§ **What the task asks**
For the entries below, copy exactly the line that contains "The width and" through the line that contains "Task: Focus the Description text field", both ends included, and exclude all pictures.

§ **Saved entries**
□ □ □ □ □
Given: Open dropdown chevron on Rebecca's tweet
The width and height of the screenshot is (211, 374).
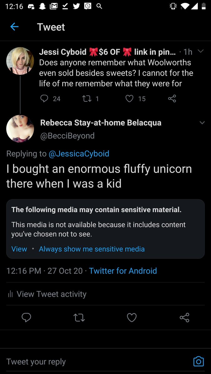Looking at the screenshot, I should (x=202, y=123).
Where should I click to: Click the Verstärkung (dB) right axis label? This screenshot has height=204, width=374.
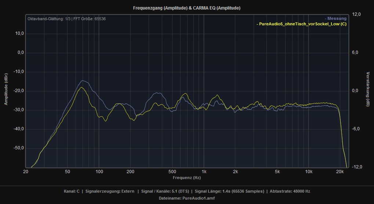pos(368,90)
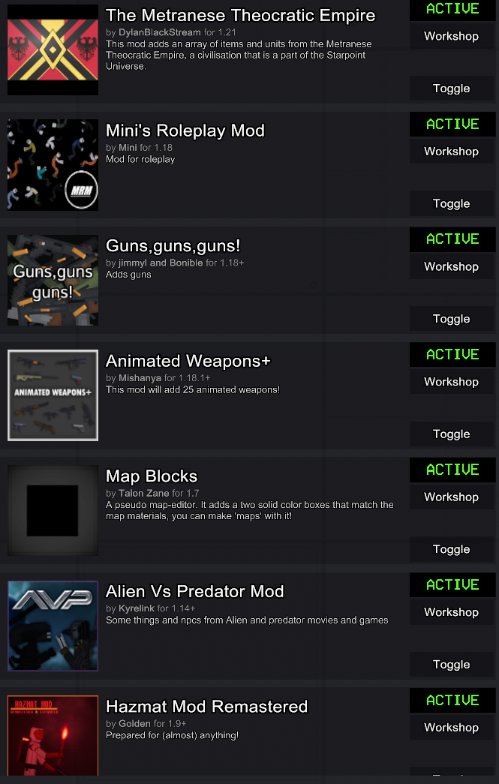The height and width of the screenshot is (784, 499).
Task: Open Workshop page for Mini's Roleplay Mod
Action: (x=452, y=151)
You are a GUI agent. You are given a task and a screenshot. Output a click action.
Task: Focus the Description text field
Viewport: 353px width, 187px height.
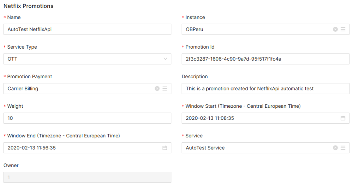265,88
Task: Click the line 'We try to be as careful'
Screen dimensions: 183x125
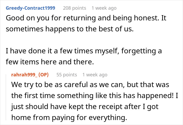Action: coord(90,85)
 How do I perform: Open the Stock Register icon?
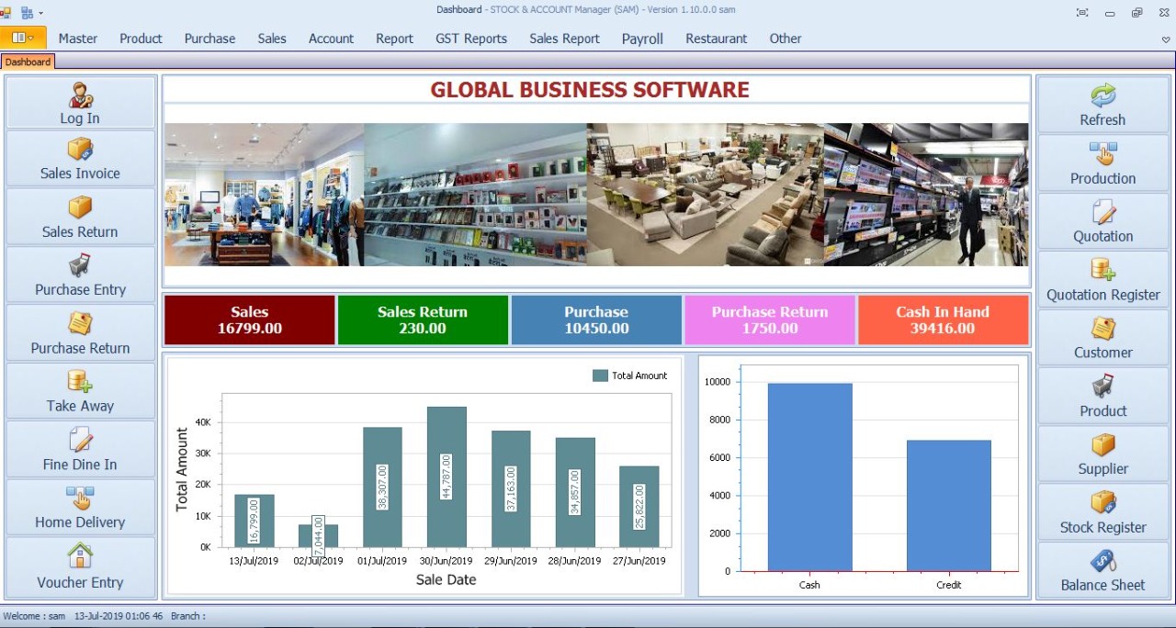click(1103, 503)
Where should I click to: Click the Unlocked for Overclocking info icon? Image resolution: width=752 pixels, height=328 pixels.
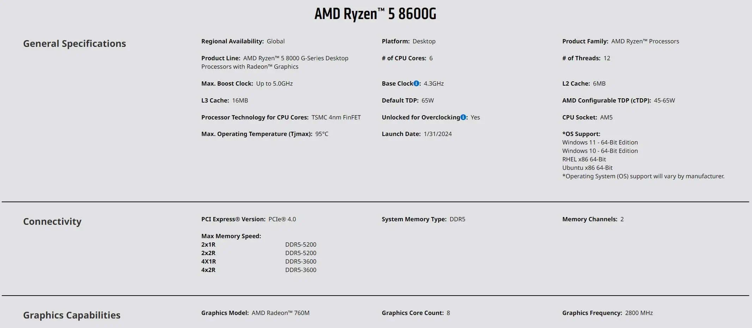tap(463, 117)
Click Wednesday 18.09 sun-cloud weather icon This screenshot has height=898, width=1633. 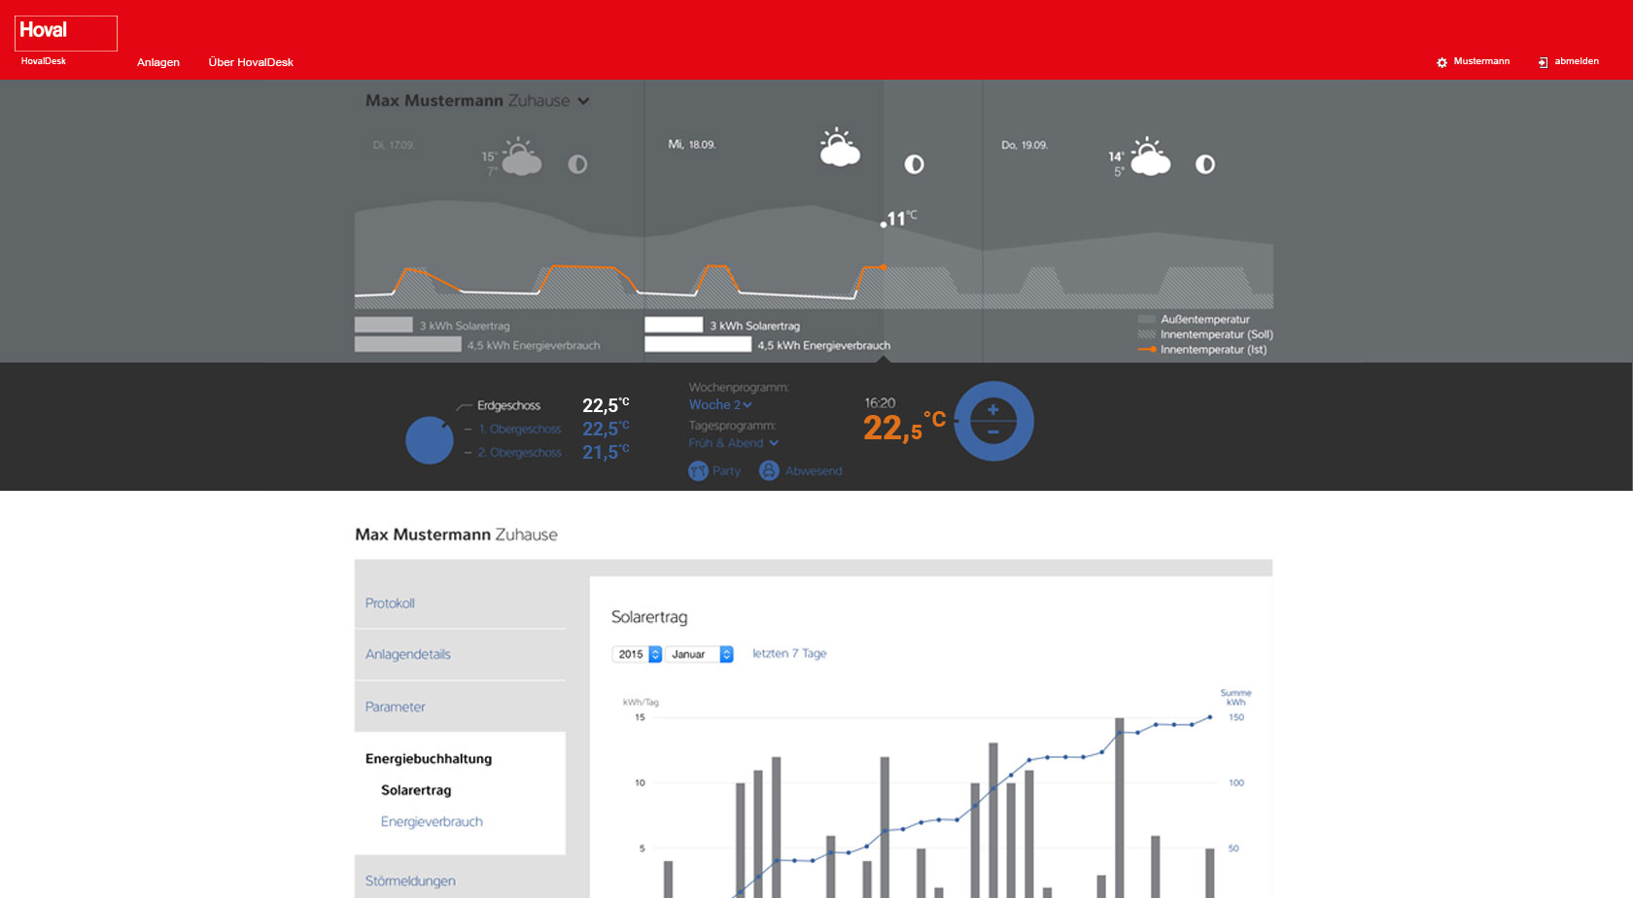pos(839,149)
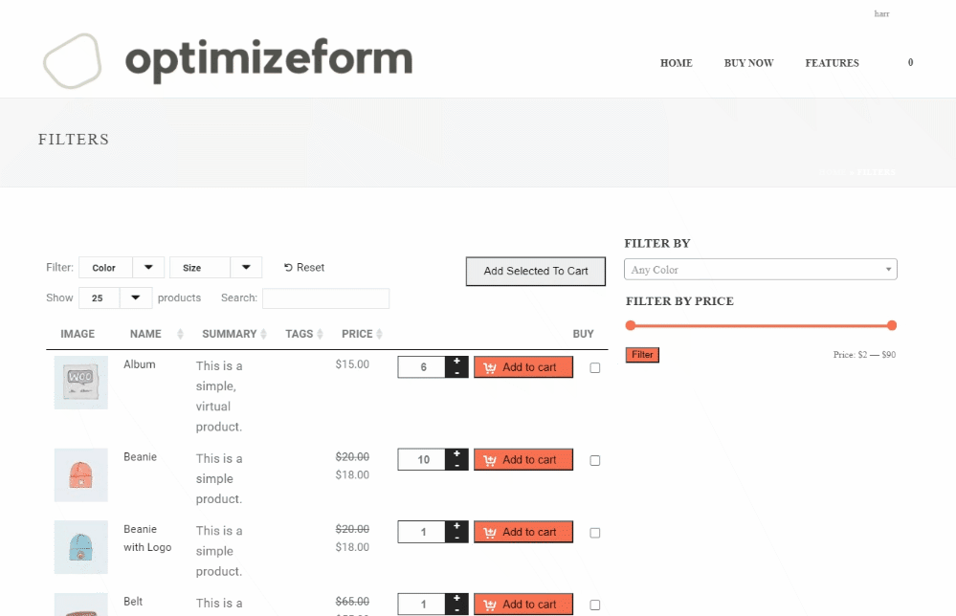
□ □ □ □ □
§ **Output of the task**
The width and height of the screenshot is (211, 374).
Looking at the screenshot, I should (x=202, y=123).
Where should I click to: Click the Verstärkung (dB) right axis label? This screenshot has height=204, width=374.
pos(368,90)
The height and width of the screenshot is (784, 499).
Task: Open Workshop page for Mini's Roleplay Mod
Action: (x=452, y=151)
You are a GUI agent. You are given a task and a screenshot. Output a click action.
Task: Focus the Description text field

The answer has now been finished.